Is there any other materials that derives the LSTM back propagation and carousel of error except the original paper? (I could not understand it, sorry).

I tried deriving and got stuck, and asked the following question: LSTMs - Data Science Stack Exchange question, however, it doesn't seems that there are much people interested in hand derivation of LSTMs.

Thanks

user1157751
  • 689
  • 1
  • 8
  • 22

1 Answers1

2

One tool that may be helpful is Aiden Gomez's blog post. Its strength lies primarily in the fact that he runs through a toy/numerical example, which when paired with the original paper/thesis , serves as a great foundational tool.

I did take a look at the site you mentioned in your other question, it's actually an excellent resource. I'll hop on over and try and clarify what I can for you when I get a chance. It looks like you've misunderstood/overlooked notation which can happen since there are so many components involved.

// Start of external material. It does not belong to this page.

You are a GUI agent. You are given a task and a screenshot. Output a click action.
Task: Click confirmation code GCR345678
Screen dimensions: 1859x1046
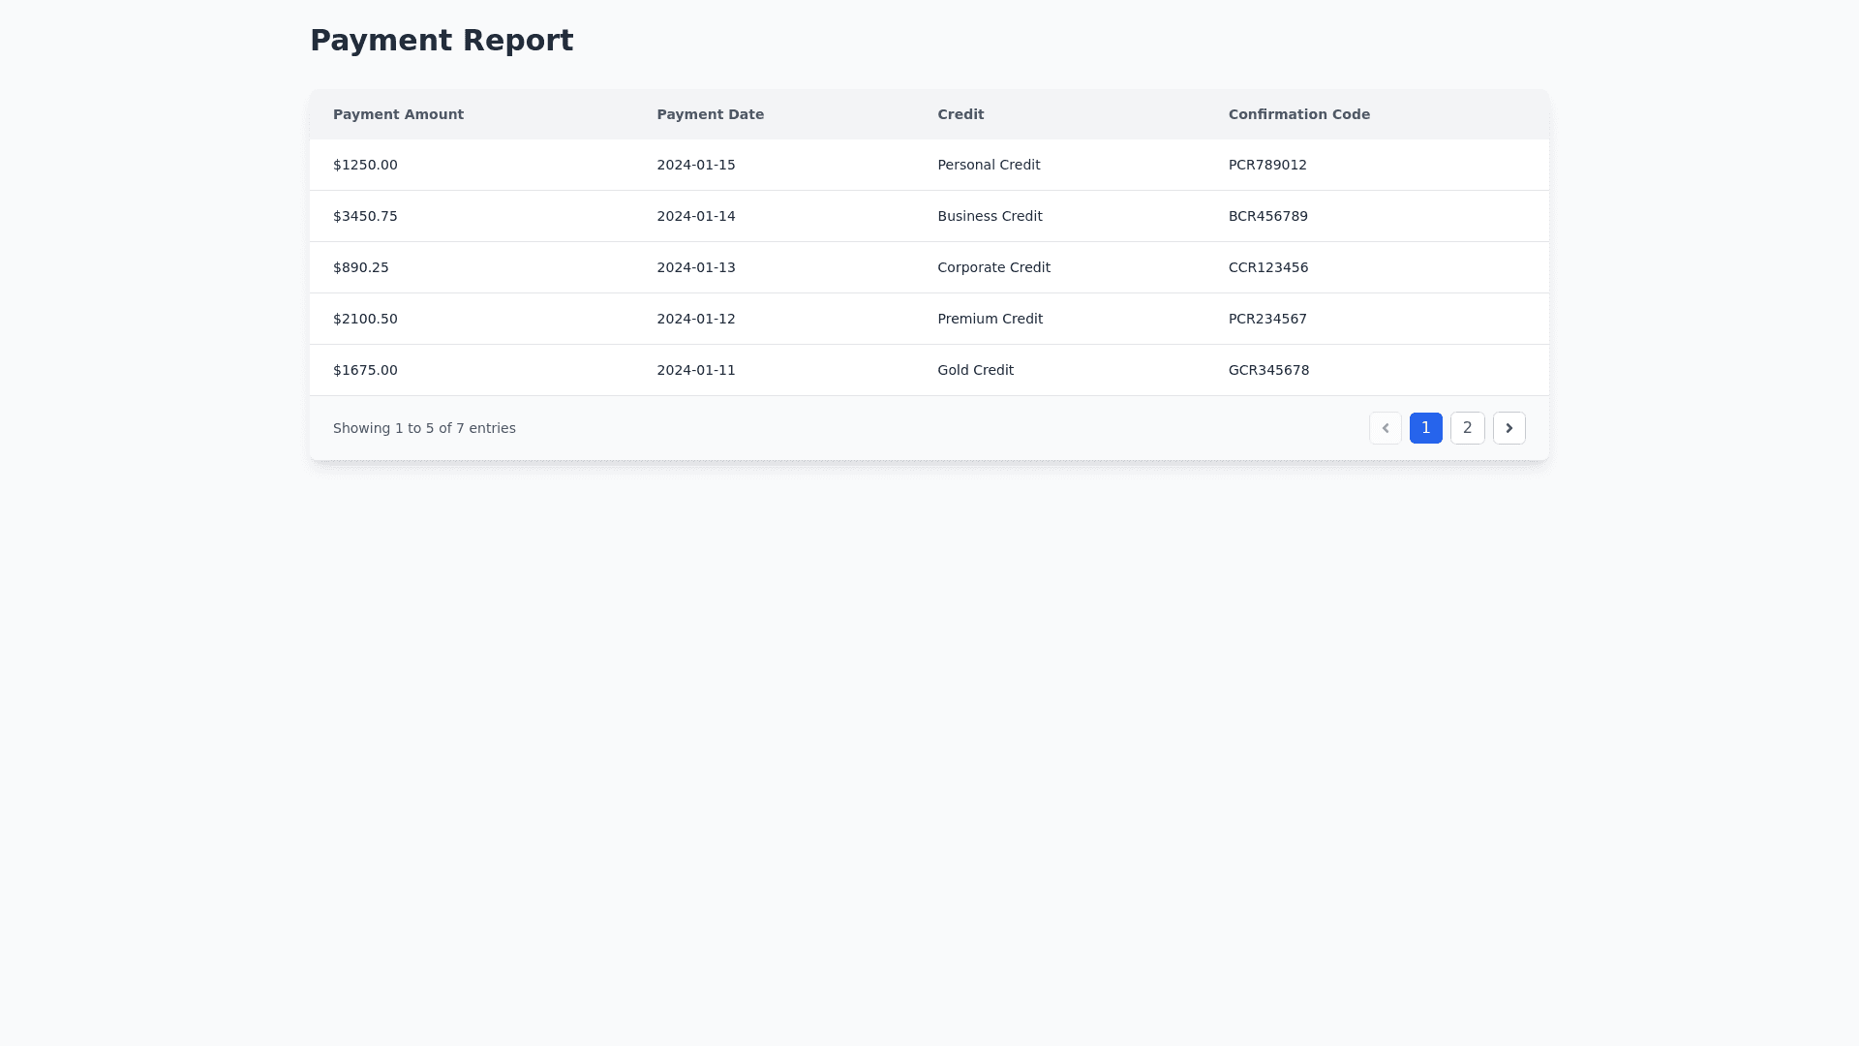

It may also be worth taking a look at some code. Siraj Raval has a great video on LSTMs and includes the code in the link I've included. No libraries. I wouldn't dive too deep, but it's a great way to see the inner workings of the network.

As far as the CEC goes, there is a reddit post. If you're looking for a more rigorous handling of this topic you can either reference the original paper or often cited paper: On the Difficulty of Training Recurrent Neural Networks.